→ **Directions for this task**: Select, from the data, each line where "computer" occurs.

── Records shown

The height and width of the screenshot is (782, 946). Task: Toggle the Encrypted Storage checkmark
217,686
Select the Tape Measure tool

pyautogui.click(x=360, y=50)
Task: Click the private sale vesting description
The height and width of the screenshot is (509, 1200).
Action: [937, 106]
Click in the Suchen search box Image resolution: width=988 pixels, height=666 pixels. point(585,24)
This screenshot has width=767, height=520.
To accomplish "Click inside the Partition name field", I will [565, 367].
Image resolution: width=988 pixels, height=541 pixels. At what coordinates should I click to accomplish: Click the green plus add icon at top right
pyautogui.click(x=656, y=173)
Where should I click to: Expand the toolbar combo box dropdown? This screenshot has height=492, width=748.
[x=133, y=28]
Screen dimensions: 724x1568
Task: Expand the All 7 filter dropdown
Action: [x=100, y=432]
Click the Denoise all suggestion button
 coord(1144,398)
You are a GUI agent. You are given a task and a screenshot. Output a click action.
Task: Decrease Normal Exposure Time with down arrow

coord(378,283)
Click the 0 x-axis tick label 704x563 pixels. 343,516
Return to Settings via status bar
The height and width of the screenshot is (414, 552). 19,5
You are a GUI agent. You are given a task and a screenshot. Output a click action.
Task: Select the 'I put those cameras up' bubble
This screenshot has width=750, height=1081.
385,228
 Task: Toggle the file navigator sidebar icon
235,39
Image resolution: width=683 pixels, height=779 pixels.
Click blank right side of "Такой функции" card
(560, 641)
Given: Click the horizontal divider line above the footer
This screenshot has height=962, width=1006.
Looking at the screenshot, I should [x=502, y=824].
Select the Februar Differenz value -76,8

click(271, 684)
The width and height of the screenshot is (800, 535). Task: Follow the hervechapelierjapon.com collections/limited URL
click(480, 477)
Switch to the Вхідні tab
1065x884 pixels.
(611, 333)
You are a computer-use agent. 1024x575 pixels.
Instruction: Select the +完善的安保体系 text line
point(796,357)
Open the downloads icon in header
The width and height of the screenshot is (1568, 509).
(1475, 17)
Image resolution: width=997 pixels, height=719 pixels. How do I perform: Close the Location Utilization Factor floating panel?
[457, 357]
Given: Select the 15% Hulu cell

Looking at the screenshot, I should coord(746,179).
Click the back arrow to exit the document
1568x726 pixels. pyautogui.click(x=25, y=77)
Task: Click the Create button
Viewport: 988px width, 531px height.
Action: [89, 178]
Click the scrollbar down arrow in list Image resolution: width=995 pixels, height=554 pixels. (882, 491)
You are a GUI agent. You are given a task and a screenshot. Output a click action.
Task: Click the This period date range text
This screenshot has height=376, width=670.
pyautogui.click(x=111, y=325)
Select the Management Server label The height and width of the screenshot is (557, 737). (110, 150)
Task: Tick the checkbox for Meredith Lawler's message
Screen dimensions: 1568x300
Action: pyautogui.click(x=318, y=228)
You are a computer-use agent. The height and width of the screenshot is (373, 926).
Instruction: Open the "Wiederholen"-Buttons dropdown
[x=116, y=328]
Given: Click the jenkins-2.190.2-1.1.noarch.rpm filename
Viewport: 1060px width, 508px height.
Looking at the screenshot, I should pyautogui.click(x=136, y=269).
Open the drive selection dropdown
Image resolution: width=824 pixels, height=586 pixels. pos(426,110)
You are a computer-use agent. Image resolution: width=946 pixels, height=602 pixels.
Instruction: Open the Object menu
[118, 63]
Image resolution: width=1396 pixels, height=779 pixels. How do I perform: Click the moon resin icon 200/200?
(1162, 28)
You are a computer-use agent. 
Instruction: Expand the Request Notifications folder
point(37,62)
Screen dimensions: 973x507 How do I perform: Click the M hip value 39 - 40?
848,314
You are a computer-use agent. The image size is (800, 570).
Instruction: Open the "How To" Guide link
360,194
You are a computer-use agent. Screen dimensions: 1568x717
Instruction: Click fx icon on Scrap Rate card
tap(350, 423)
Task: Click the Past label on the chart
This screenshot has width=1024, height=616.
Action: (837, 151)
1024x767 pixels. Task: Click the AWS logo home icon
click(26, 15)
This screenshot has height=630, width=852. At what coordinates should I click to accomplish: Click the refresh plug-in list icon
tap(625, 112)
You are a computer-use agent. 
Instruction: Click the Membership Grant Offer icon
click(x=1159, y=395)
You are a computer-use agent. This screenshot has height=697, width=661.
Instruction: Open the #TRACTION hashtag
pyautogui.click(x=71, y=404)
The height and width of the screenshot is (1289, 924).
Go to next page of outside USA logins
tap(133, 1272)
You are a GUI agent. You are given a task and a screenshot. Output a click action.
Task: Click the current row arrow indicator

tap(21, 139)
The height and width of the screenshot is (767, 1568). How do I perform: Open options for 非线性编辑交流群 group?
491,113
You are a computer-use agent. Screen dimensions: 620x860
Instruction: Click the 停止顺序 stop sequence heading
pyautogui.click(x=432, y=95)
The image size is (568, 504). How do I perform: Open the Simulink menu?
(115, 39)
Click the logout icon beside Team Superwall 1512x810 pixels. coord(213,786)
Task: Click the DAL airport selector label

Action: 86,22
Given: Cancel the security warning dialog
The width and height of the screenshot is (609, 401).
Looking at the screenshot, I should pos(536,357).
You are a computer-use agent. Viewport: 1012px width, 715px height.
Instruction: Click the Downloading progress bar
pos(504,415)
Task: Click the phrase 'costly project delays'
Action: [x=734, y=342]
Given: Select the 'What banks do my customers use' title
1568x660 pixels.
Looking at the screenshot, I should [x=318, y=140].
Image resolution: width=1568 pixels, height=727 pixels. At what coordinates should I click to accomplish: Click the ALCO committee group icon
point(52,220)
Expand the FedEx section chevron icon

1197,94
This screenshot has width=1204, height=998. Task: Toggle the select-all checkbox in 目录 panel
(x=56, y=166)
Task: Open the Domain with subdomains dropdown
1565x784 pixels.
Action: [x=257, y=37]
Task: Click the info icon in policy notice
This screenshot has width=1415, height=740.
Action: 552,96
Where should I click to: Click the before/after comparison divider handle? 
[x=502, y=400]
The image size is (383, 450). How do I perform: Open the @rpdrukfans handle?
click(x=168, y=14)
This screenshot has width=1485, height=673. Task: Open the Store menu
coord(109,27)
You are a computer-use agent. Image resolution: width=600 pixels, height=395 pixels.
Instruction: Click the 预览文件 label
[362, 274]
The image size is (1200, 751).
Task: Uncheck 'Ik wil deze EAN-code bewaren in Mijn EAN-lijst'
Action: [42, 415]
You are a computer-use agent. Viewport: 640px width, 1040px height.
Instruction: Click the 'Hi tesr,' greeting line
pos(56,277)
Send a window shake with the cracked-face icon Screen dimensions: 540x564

────

→ **Solved problem**:
You are a computer-use agent. 1024x575 pixels.
You are a computer-use agent. The height and width of the screenshot is (373, 926).
You are a computer-use agent. Image resolution: width=946 pixels, height=602 pixels.
You are a computer-use agent. 
You are a computer-use agent. The image size is (800, 570).
You are a computer-use agent. Screen dimensions: 1568x717
You are a computer-use agent. 
You are a computer-use agent. This screenshot has height=697, width=661.
You are a computer-use agent. Screen dimensions: 620x860
You are a computer-use agent. Viewport: 1012px width, 715px height.
You are a computer-use agent. Image resolution: width=600 pixels, height=395 pixels.
You are a computer-use agent. Viewport: 640px width, 1040px height.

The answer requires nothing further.